Leader of Opposition in the Punjab Vidhan Sabha, Partap Singh Bajwa, launched a scathing critique on Tuesday, targeting both the Bharatiya Janata Party-led central government and the Aam Aadmi Party administration in Punjab. The attack came after a special session of the state assembly, where Bajwa accused the two governments of jointly eroding the constitutional right to work, principles of federalism, and the dignity of the poor.
MGNREGA: A Historic Right, Not Charity
Bajwa took the assembly back nearly two decades, recalling India's historic enactment of the Mahatma Gandhi National Rural Employment Guarantee Act (MGNREGA). He emphasized that the law was designed not as a charitable welfare scheme but as a legal right guaranteeing work, wages, and dignity to rural households, with a special focus on Dalits and women. The Congress leader noted that the legislation was the product of a year-long consultative process involving workers' unions, social movements, economists, Parliament, and the Prime Minister's Office, achieving a rare bipartisan consensus. "That consensus was unambiguous: work is not charity; work is a right," Bajwa asserted.
Highlighting the scheme's transformative impact, Bajwa credited MGNREGA with:
- Guaranteeing 100 days of employment.
- Raising rural wage levels significantly.
- Reducing poverty and checking distress migration.
- Empowering women across rural India.
- Acting as a critical lifeline during droughts and the COVID-19 pandemic.
He pointed out that in regions with strong implementation, household earnings saw a notable rise while poverty declined sharply.
Systematic Weakening of a Legal Guarantee
The opposition leader then turned his fire on the BJP government at the Centre, accusing it of systematically weakening MGNREGA since 2014. He alleged a pattern of chronic underfunding, inordinate delays in wage payments, and the creation of administrative barriers. Despite a clear rise in the demand for work under the scheme, Bajwa claimed that fund allocations have stagnated, wage arrears have piled up, and the average number of workdays provided has fallen far below the statutory guarantee of 100 days.
"This is not administrative failure; this is a deliberate strategy to hollow out a rights-based law," he charged, framing the issues as a conscious policy move rather than mere inefficiency.
New Bill Mirrors Farm Laws Arrogance, Says Bajwa
Bajwa reserved particularly harsh criticism for the newly introduced VB G-RAM-G Bill. He alleged the bill was forced through without adequate consultation or meaningful parliamentary debate. According to him, the proposed legislation fundamentally alters the nature of MGNREGA by converting a demand-driven legal entitlement into a centrally controlled scheme with limited allocations.
"This bill converts a demand-driven legal entitlement into a centrally controlled, allocation-limited scheme.
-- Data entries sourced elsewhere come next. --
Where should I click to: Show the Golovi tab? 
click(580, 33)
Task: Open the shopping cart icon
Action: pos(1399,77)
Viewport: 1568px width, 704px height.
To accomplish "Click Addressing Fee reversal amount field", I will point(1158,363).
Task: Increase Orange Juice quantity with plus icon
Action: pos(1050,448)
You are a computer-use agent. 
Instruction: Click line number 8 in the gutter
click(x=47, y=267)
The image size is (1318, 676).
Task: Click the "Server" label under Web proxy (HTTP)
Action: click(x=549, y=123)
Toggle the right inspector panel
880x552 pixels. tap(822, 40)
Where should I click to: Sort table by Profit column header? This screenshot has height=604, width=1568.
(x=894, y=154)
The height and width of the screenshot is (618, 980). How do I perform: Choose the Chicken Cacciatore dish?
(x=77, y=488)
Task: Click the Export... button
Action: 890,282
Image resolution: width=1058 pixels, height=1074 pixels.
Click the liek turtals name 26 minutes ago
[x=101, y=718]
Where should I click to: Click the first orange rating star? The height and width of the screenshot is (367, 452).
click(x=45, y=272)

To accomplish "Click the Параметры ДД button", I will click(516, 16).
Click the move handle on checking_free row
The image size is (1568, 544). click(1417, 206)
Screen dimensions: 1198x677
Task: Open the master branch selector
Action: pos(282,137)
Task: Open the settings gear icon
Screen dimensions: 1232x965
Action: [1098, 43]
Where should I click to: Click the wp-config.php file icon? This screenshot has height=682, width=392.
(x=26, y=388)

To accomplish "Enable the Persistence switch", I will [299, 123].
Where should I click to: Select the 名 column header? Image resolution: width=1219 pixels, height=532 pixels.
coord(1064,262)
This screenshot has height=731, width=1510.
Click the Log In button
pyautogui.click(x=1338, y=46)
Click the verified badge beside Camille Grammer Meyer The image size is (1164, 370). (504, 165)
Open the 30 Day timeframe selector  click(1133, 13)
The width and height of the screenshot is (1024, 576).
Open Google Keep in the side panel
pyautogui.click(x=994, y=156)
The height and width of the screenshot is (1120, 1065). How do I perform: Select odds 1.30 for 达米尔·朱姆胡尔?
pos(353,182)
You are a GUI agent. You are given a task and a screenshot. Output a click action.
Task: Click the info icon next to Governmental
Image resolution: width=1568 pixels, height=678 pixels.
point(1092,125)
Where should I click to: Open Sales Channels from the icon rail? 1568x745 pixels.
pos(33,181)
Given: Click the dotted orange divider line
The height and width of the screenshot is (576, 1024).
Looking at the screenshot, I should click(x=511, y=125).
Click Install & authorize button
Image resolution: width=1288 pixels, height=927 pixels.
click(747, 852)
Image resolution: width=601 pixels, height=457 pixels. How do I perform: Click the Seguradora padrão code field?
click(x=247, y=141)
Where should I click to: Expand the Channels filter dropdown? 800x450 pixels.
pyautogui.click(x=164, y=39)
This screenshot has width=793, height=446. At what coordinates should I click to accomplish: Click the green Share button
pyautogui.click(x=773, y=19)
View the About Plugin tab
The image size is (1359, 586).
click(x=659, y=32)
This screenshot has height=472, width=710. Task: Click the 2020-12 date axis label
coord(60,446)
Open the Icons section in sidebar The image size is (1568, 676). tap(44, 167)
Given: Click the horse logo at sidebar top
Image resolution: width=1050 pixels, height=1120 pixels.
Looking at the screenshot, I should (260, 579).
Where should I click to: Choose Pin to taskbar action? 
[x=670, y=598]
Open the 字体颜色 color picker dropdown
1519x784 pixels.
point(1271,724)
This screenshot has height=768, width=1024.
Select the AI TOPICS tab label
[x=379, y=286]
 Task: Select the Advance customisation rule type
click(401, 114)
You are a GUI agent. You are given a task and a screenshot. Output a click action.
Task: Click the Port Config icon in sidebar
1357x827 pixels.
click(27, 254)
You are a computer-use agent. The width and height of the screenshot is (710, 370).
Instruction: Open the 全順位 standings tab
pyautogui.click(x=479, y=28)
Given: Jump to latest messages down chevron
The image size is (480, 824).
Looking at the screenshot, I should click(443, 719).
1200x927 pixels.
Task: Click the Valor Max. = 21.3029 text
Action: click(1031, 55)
It dilutes federalism, shifts the financial burden onto states, and strips workers of enforceable rights," Bajwa warned. He drew a parallel between the passage of this bill and the contentious farm laws, suggesting it exhibited the same kind of arrogance from the central government. The move, he argued, represents a direct assault on the cooperative federal structure of the Indian Constitution and the economic safety net of the rural poor.